Your AI Register: the document that holds your governance together

Governance without a register is governance on faith

Most businesses that have started thinking about AI governance have a policy of some kind. Far fewer have an AI Register — the document that records what AI tools the business actually uses, what they're used for, who approved them, and what risks they present.

Without a register, your governance is theoretical. You have rules, but no reliable way to know whether those rules apply to what your team is actually doing. An AI Register bridges that gap. It's the document that makes your governance real.

What an AI Register should contain

The specific format will vary by business size and complexity, but every AI Register should capture the following for each AI tool in use:

• Tool name and vendor. Including the specific product version or tier (enterprise vs consumer).
• Approved uses. What tasks is this tool approved for? What is it explicitly not approved for?
• Data classification. What types of data may be entered into this tool? Is personal information permitted? Health information? Legally privileged material?
• Vendor details. Where is the vendor located? Where are the servers? Is there a data processing agreement in place?
• Risk rating. A simple low/medium/high rating based on the sensitivity of data processed and the consequences of a failure.
• Approval date and approving officer. Who assessed and approved this tool, and when?
• Review date. When will this entry be reviewed? Vendor terms change, tools evolve, and a register that isn't regularly reviewed becomes inaccurate.

The register should also include a log of AI-related incidents — even minor ones — and vendor assessment records.

Why a stale register is worse than none

An AI Register that hasn't been updated in 12 months is not just useless — it's actively misleading. It creates a false impression that governance is in place when it isn't. Worse, if something goes wrong and the OAIC investigates, a stale register that doesn't reflect actual tool use suggests that governance processes aren't being followed, which is harder to explain than no formal register at all.

Build a review cadence into the register itself. Quarterly reviews are appropriate for most SMEs. At each review, check whether new tools have been adopted, whether existing tools have changed their terms, and whether any incidents have occurred that should be logged.
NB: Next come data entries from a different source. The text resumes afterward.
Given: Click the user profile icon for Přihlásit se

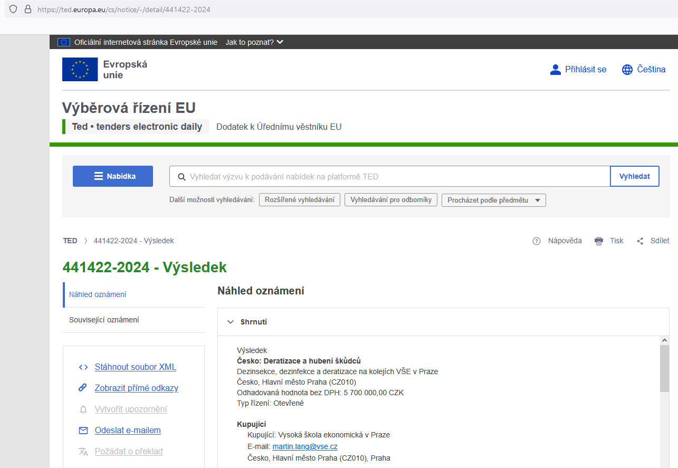Looking at the screenshot, I should tap(555, 70).
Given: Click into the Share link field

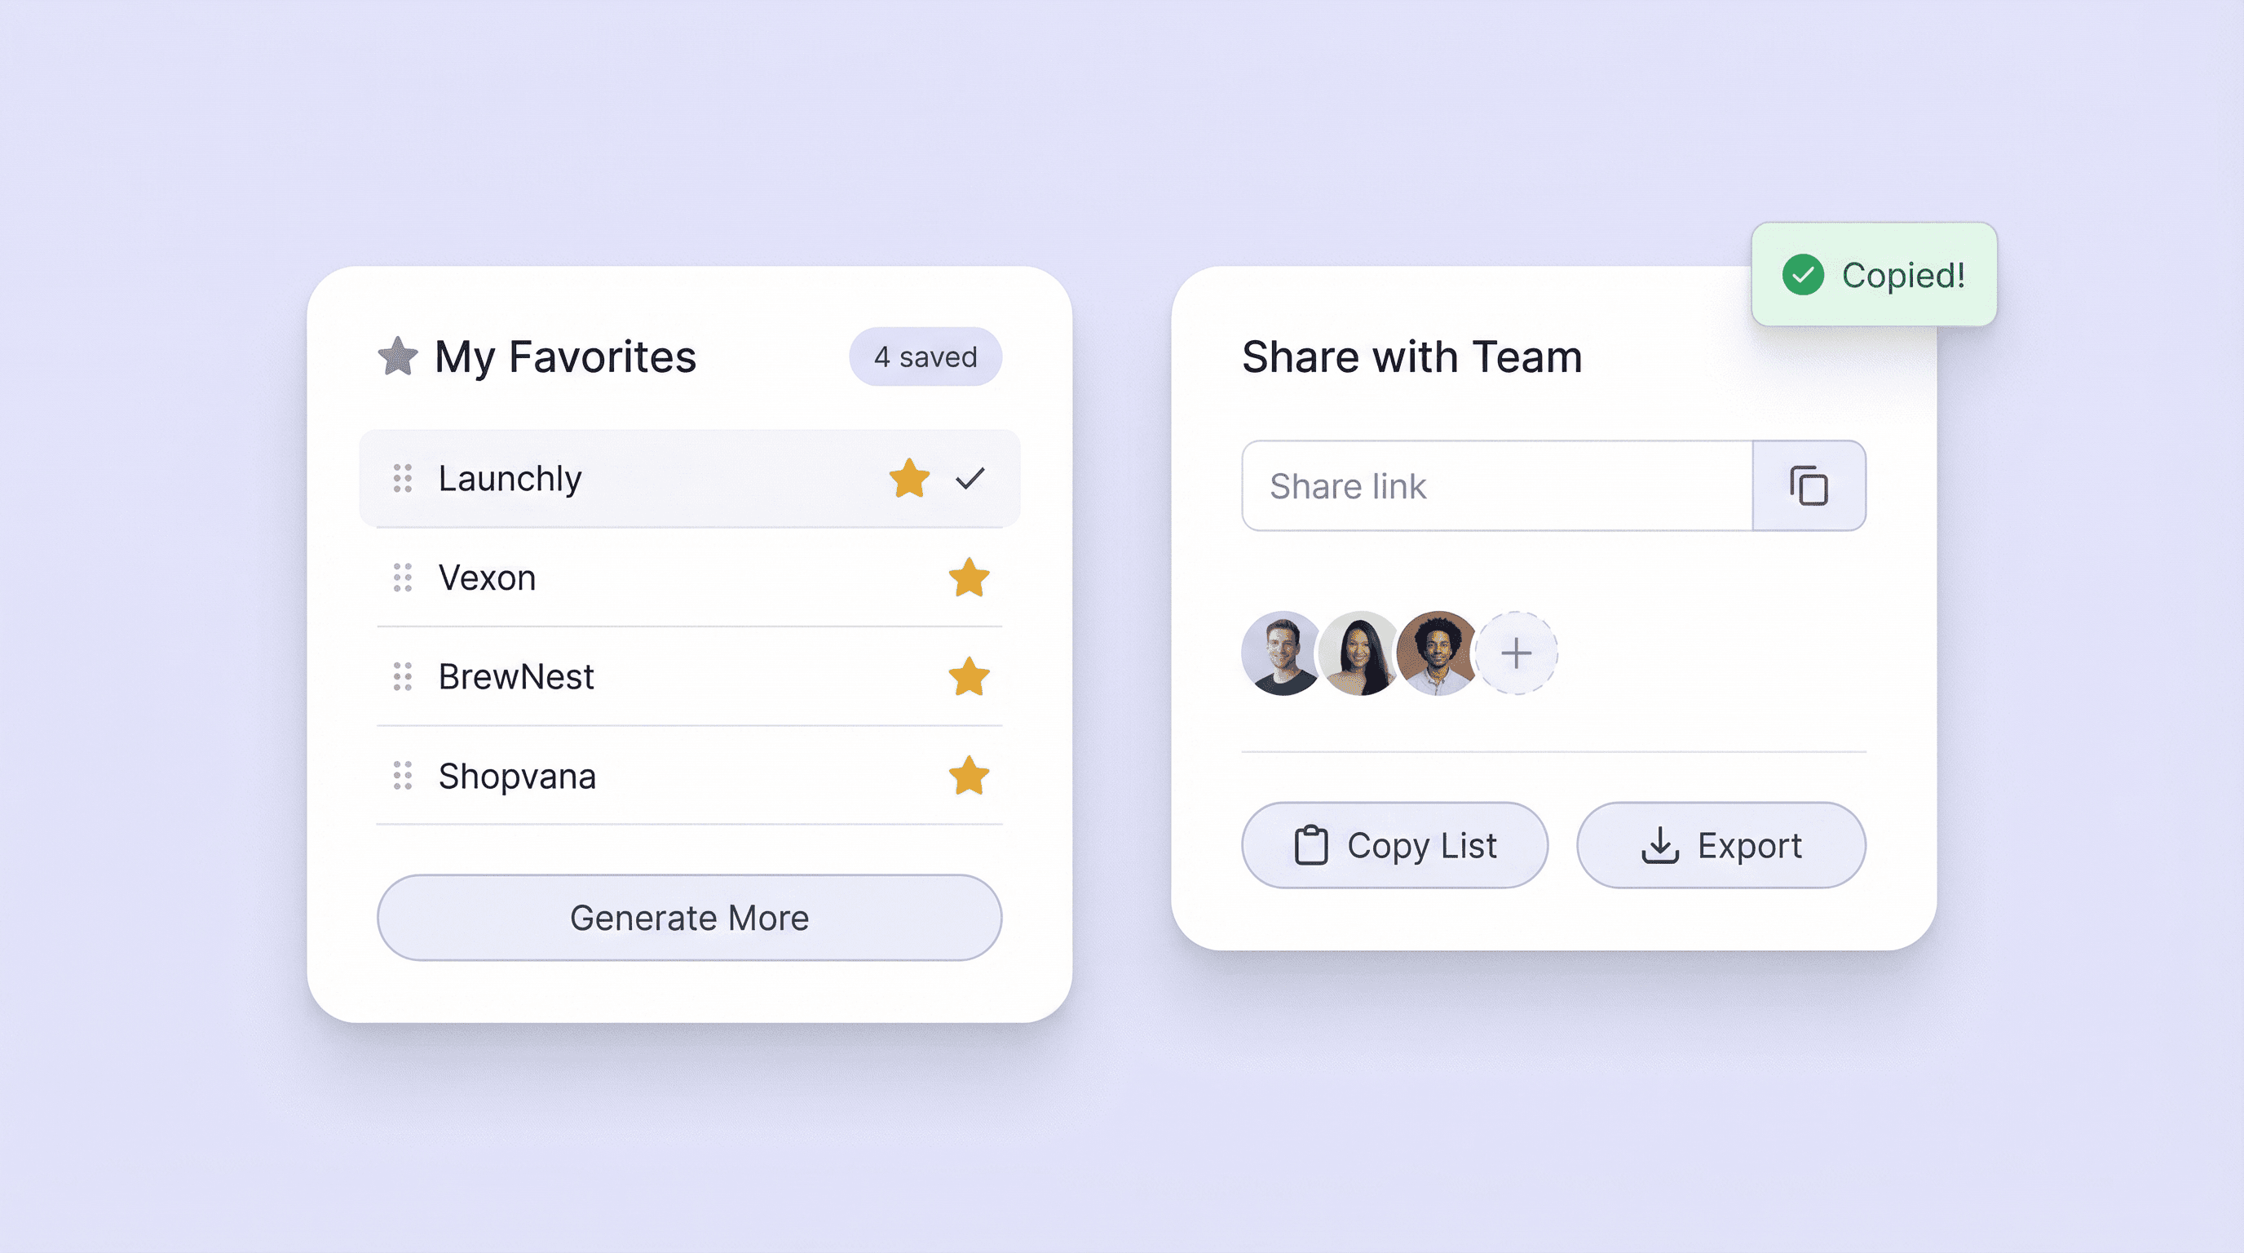Looking at the screenshot, I should point(1497,486).
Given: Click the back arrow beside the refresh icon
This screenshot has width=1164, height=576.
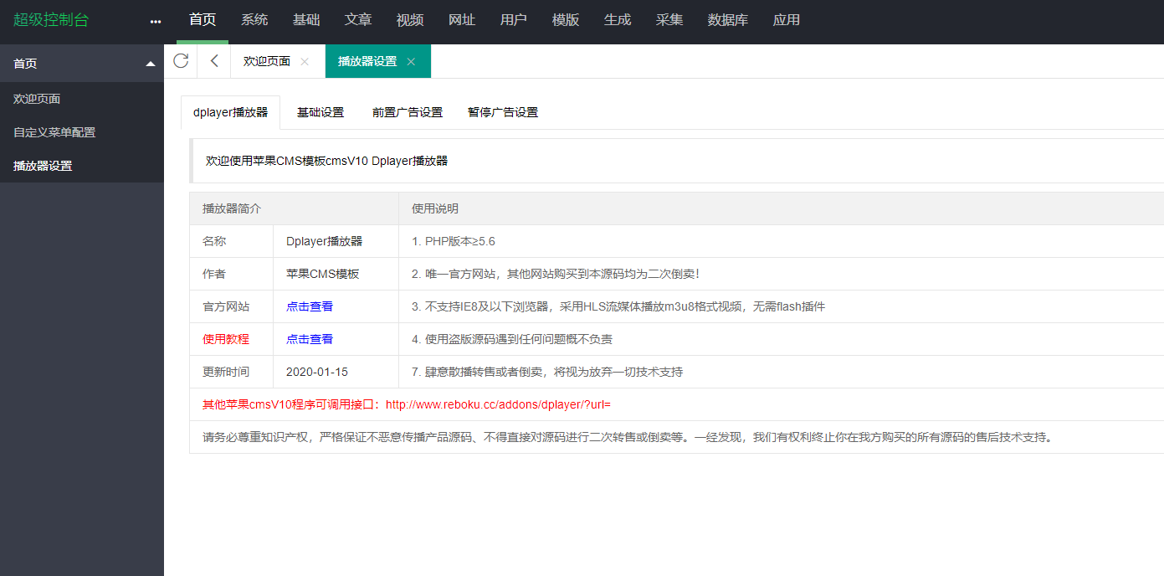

The register as incident response infrastructure

One of the most practical uses of an AI Register is in incident response. When something goes wrong involving an AI tool, the first questions you need to answer are: which vendor is involved, what data did we share with them, is there a DPA, and who do we contact?

If your AI Register is accurate and up to date, these questions take minutes to answer. If it isn't, they can take hours — during which the 30-day NDB assessment clock is running.

Getting started

If you don't currently have an AI Register, start by listing every AI tool your team uses — including tools that were adopted informally, without formal approval. This initial audit will almost always surface tools that weren't known to leadership and uses that weren't anticipated by your policy.

Then work through each tool against the fields above. For tools that can't be assessed — because the vendor won't answer questions about data handling, or because no enterprise terms are available — the register entry itself documents the gap. That's valuable: it creates accountability for closing it.